-- Required action --
Repeat the lines from the one containing "You are a GUI" through the last line of the data, exactly, pictures omitted.

-- Material to process --
......

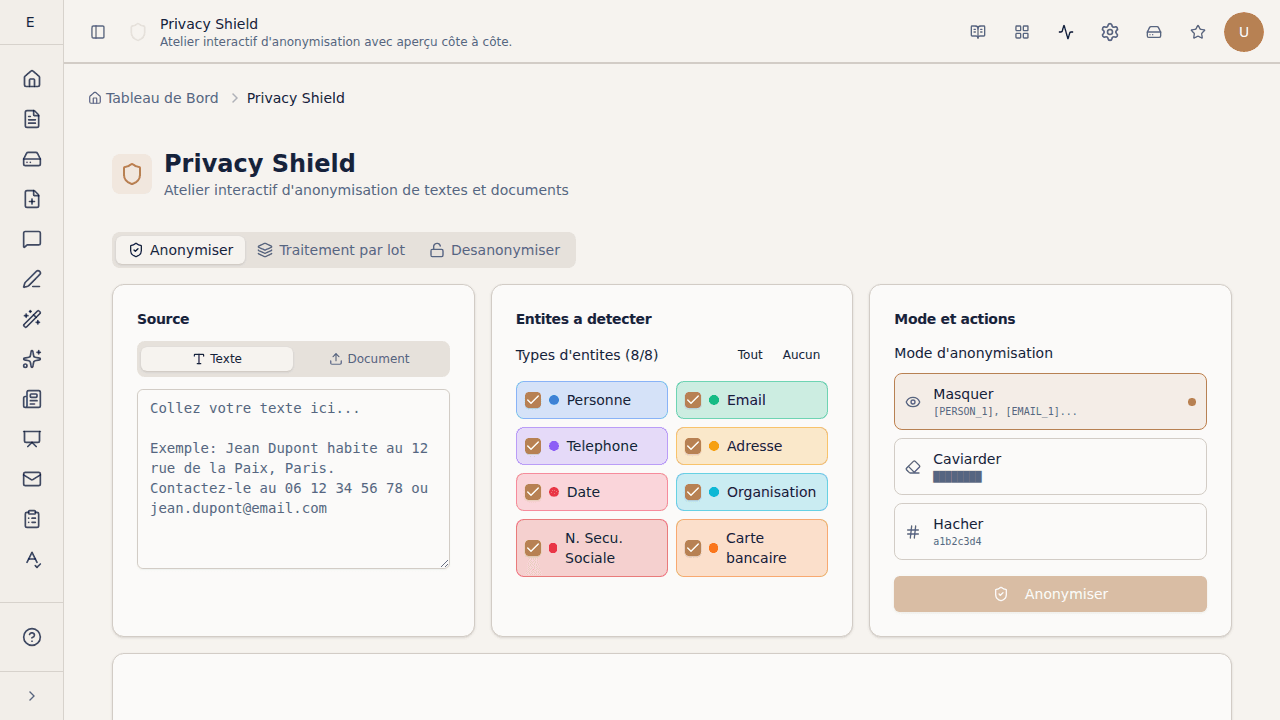Click the Aucun deselect all button
This screenshot has height=720, width=1280.
[x=801, y=355]
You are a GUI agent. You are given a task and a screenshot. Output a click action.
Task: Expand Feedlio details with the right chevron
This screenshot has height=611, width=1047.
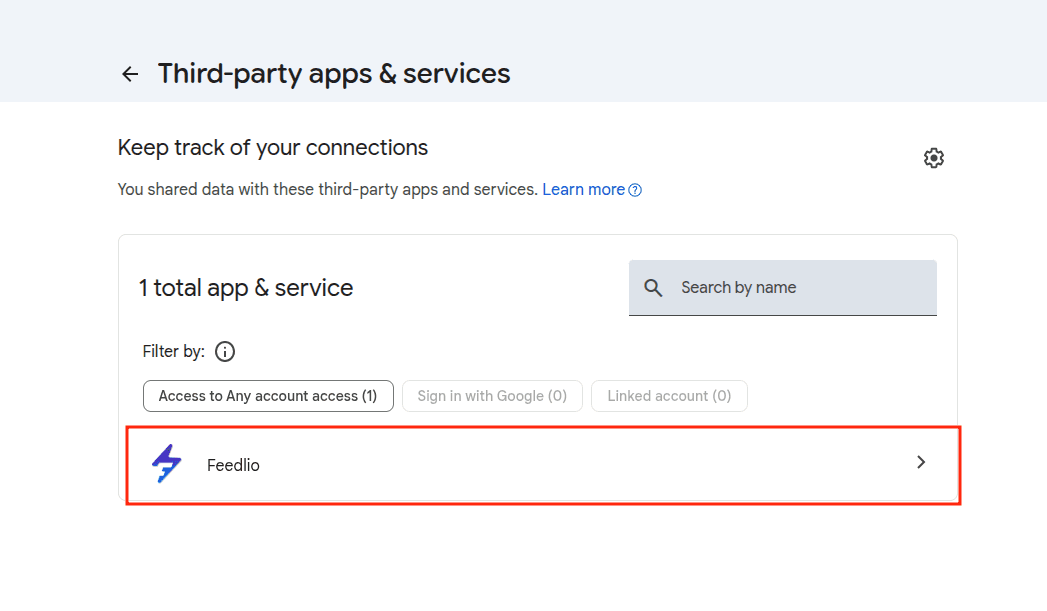(x=921, y=462)
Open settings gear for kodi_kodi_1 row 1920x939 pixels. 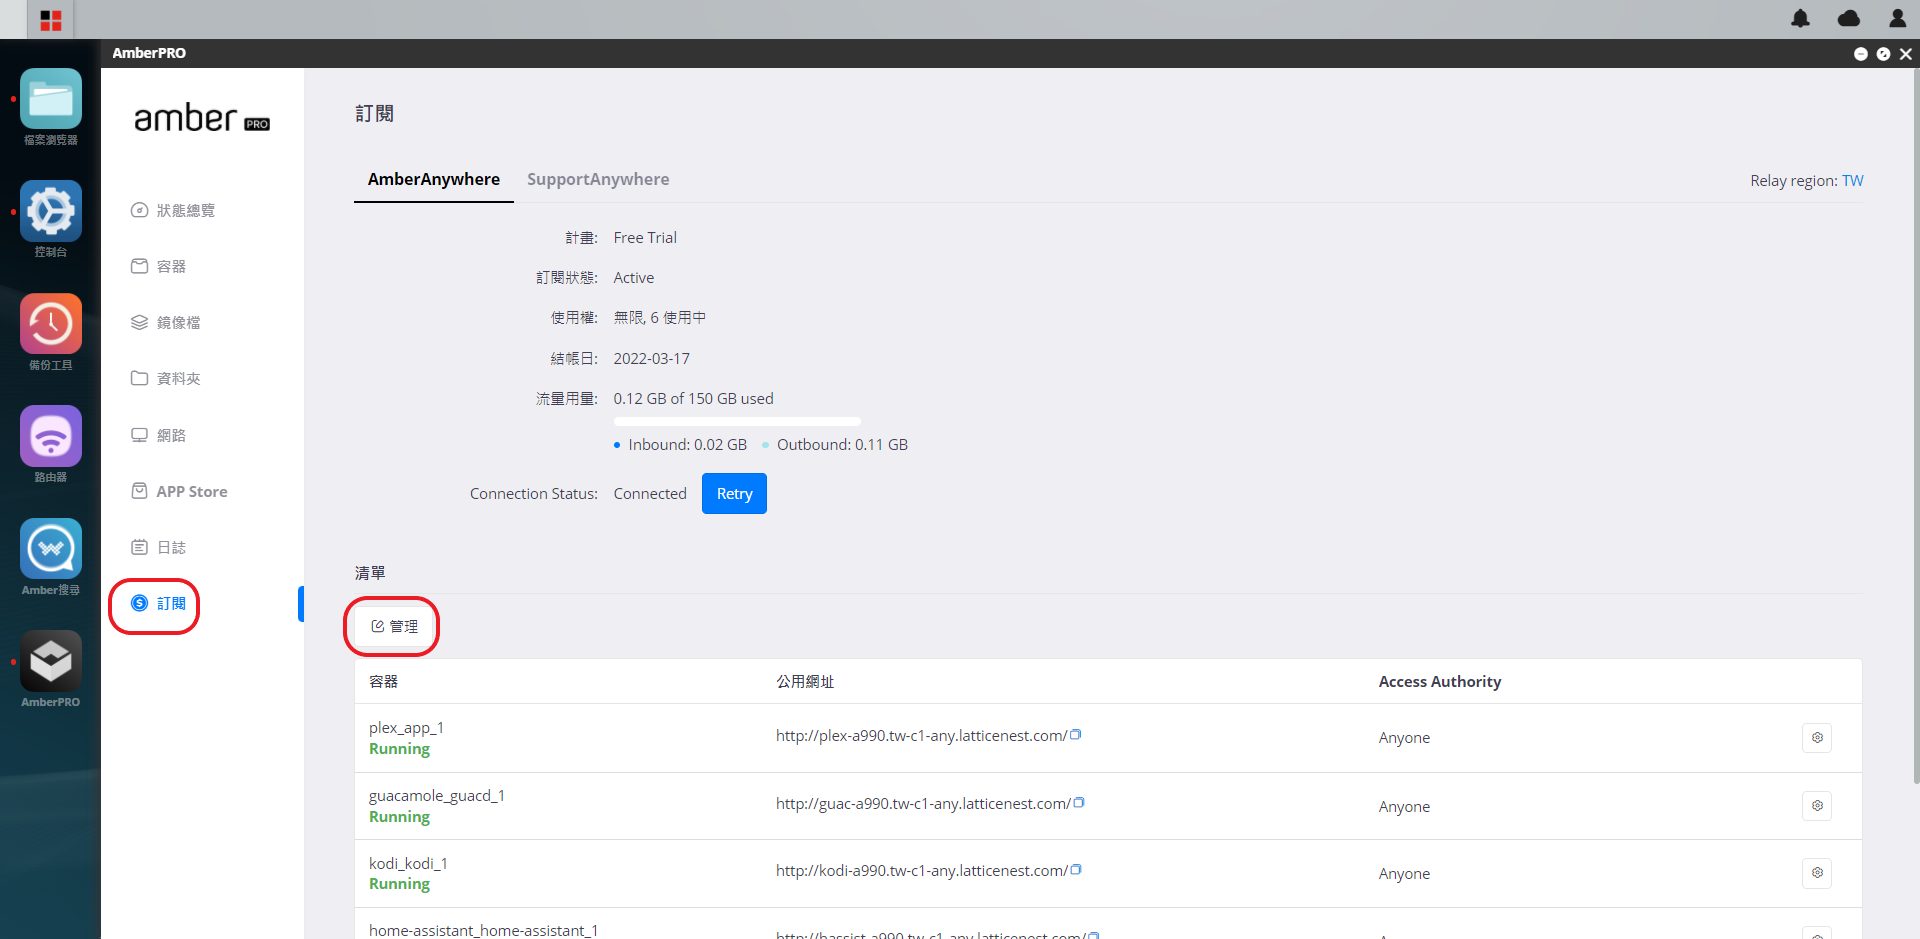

......

-- Response to the exercise --
You are a GUI agent. You are given a task and a screenshot. Output a click action.
Task: Expand Feedlio details with the right chevron
This screenshot has height=611, width=1047.
(x=921, y=462)
Open settings gear for kodi_kodi_1 row 1920x939 pixels. 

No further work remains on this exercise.